→ **Aim of the task**
After locating the line that contains "Task: Toggle the sort order ascending icon", give that line and all the rest through the end of the entries again exactly, leaving the pictures out.

→ **Material for this task**
━━━━━━━━━━━━━━━━━━━━

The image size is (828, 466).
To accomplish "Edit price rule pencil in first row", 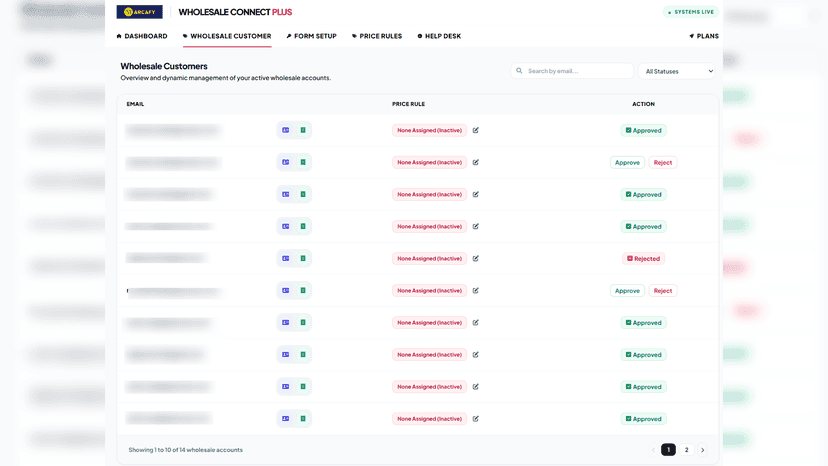I will click(x=476, y=130).
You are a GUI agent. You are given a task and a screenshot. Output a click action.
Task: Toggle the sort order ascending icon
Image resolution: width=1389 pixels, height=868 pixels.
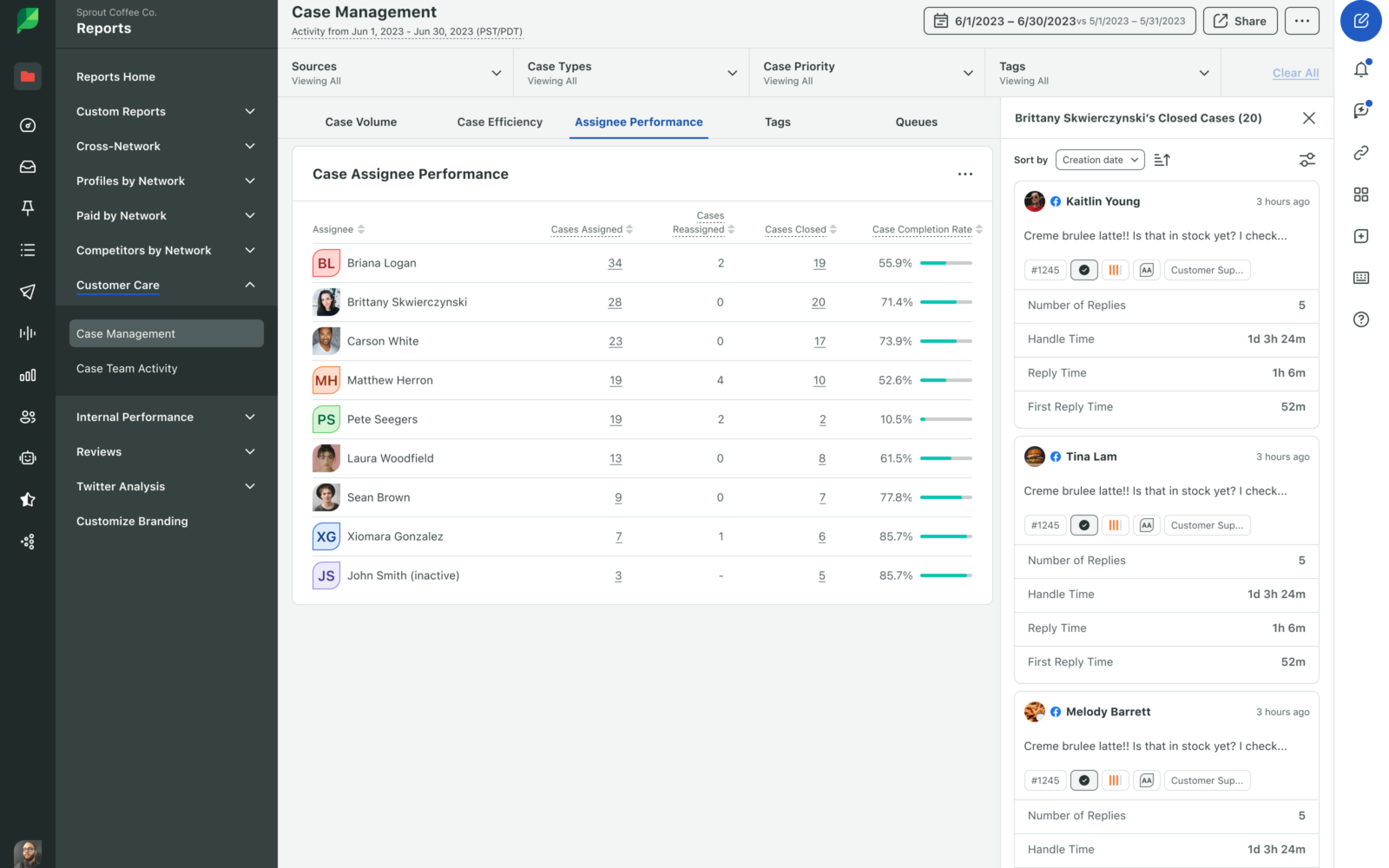click(x=1162, y=160)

━━━━━━━━━━━━━━━━━━━━

→ **Written solution**
Task: Toggle the sort order ascending icon
Image resolution: width=1389 pixels, height=868 pixels.
click(x=1162, y=160)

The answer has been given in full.